Repeat the records below exactly, line for line.
### SOURCE MATERIAL
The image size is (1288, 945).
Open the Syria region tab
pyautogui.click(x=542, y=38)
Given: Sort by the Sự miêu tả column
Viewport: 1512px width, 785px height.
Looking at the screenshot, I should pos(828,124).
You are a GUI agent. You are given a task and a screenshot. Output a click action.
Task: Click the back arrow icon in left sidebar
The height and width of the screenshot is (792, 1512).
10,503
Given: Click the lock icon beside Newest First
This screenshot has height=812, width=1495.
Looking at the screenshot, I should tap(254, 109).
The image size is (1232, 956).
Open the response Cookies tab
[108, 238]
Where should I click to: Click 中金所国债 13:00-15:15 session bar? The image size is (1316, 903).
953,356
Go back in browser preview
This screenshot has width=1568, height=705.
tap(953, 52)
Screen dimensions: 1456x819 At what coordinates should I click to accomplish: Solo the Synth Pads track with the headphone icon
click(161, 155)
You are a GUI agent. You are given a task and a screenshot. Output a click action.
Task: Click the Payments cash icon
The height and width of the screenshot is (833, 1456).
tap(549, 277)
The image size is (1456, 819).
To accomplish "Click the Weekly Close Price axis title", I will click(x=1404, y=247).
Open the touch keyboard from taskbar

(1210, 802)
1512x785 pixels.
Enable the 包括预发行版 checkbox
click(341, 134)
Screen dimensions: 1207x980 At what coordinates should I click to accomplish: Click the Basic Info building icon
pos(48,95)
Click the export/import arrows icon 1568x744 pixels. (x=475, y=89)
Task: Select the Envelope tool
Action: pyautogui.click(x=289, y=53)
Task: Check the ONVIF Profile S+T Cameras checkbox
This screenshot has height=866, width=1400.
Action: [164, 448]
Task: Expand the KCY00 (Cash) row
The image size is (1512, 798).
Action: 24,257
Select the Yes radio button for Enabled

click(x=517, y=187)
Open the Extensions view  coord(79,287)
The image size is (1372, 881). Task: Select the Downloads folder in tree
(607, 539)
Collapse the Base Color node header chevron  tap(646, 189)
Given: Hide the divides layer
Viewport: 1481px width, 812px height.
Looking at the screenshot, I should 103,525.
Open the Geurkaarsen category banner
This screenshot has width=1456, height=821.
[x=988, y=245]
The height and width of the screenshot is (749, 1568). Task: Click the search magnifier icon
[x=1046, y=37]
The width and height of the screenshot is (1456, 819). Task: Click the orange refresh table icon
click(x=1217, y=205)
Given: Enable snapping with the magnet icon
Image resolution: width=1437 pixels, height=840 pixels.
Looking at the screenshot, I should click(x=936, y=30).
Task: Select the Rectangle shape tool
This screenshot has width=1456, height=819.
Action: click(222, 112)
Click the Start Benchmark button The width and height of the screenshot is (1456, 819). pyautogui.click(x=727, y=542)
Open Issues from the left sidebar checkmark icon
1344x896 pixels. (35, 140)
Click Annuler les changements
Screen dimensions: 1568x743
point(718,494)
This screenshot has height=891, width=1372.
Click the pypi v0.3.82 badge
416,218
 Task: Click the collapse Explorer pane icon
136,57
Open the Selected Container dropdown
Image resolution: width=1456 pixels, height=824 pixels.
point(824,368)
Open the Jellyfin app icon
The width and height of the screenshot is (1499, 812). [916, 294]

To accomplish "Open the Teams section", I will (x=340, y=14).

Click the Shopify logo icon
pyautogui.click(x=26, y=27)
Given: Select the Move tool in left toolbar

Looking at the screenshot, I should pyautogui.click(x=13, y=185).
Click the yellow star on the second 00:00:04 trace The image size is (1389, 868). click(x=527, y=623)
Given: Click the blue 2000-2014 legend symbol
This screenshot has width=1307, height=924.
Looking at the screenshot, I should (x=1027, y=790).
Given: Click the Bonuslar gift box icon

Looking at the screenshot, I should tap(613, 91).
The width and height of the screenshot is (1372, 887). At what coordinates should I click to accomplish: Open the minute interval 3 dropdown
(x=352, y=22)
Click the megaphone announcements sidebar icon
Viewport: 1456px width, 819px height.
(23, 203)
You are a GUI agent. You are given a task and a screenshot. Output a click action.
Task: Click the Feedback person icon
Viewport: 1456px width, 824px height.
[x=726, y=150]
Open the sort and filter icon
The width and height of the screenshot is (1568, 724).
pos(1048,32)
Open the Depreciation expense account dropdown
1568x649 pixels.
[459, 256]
######
COMPLETED TASK |
The image size is (1288, 945).
Open the Syria region tab
pyautogui.click(x=542, y=38)
Given: Sort by the Sự miêu tả column
Viewport: 1512px width, 785px height.
Looking at the screenshot, I should pos(828,124).
You are a GUI agent. You are given a task and a screenshot. Output a click action.
Task: Click the back arrow icon in left sidebar
The height and width of the screenshot is (792, 1512).
10,503
Given: Click the lock icon beside Newest First
This screenshot has height=812, width=1495.
Looking at the screenshot, I should tap(254, 109).
The image size is (1232, 956).
Open the response Cookies tab
[108, 238]
Where should I click to: Click 中金所国债 13:00-15:15 session bar? The image size is (1316, 903).
953,356
Go back in browser preview
This screenshot has width=1568, height=705.
tap(953, 52)
Screen dimensions: 1456x819 At what coordinates should I click to accomplish: Solo the Synth Pads track with the headphone icon
click(161, 155)
You are a GUI agent. You are given a task and a screenshot. Output a click action.
Task: Click the Payments cash icon
The height and width of the screenshot is (833, 1456).
tap(549, 277)
The image size is (1456, 819).
To accomplish "Click the Weekly Close Price axis title", I will click(x=1404, y=247).
Open the touch keyboard from taskbar

(1210, 802)
1512x785 pixels.
Enable the 包括预发行版 checkbox
click(341, 134)
Screen dimensions: 1207x980 At what coordinates should I click to accomplish: Click the Basic Info building icon
pos(48,95)
Click the export/import arrows icon 1568x744 pixels. (x=475, y=89)
Task: Select the Envelope tool
Action: pyautogui.click(x=289, y=53)
Task: Check the ONVIF Profile S+T Cameras checkbox
This screenshot has height=866, width=1400.
Action: [164, 448]
Task: Expand the KCY00 (Cash) row
The image size is (1512, 798).
Action: 24,257
Select the Yes radio button for Enabled

click(x=517, y=187)
Open the Extensions view  coord(79,287)
The image size is (1372, 881). Task: Select the Downloads folder in tree
(607, 539)
Collapse the Base Color node header chevron  tap(646, 189)
Given: Hide the divides layer
Viewport: 1481px width, 812px height.
Looking at the screenshot, I should 103,525.
Open the Geurkaarsen category banner
This screenshot has width=1456, height=821.
[x=988, y=245]
The height and width of the screenshot is (749, 1568). Task: Click the search magnifier icon
[x=1046, y=37]
The width and height of the screenshot is (1456, 819). Task: Click the orange refresh table icon
click(x=1217, y=205)
Given: Enable snapping with the magnet icon
Image resolution: width=1437 pixels, height=840 pixels.
Looking at the screenshot, I should click(x=936, y=30).
Task: Select the Rectangle shape tool
This screenshot has width=1456, height=819.
Action: click(222, 112)
Click the Start Benchmark button The width and height of the screenshot is (1456, 819). pyautogui.click(x=727, y=542)
Open Issues from the left sidebar checkmark icon
1344x896 pixels. (35, 140)
Click Annuler les changements
Screen dimensions: 1568x743
point(718,494)
This screenshot has height=891, width=1372.
Click the pypi v0.3.82 badge
416,218
 Task: Click the collapse Explorer pane icon
136,57
Open the Selected Container dropdown
Image resolution: width=1456 pixels, height=824 pixels.
point(824,368)
Open the Jellyfin app icon
The width and height of the screenshot is (1499, 812). [916, 294]

To accomplish "Open the Teams section", I will (x=340, y=14).

Click the Shopify logo icon
pyautogui.click(x=26, y=27)
Given: Select the Move tool in left toolbar

Looking at the screenshot, I should pyautogui.click(x=13, y=185).
Click the yellow star on the second 00:00:04 trace The image size is (1389, 868). click(x=527, y=623)
Given: Click the blue 2000-2014 legend symbol
This screenshot has width=1307, height=924.
Looking at the screenshot, I should (x=1027, y=790).
Given: Click the Bonuslar gift box icon

Looking at the screenshot, I should tap(613, 91).
The width and height of the screenshot is (1372, 887). At what coordinates should I click to accomplish: Open the minute interval 3 dropdown
(x=352, y=22)
Click the megaphone announcements sidebar icon
Viewport: 1456px width, 819px height.
(23, 203)
You are a GUI agent. You are given a task and a screenshot. Output a click action.
Task: Click the Feedback person icon
Viewport: 1456px width, 824px height.
[x=726, y=150]
Open the sort and filter icon
The width and height of the screenshot is (1568, 724).
pos(1048,32)
Open the Depreciation expense account dropdown
1568x649 pixels.
[459, 256]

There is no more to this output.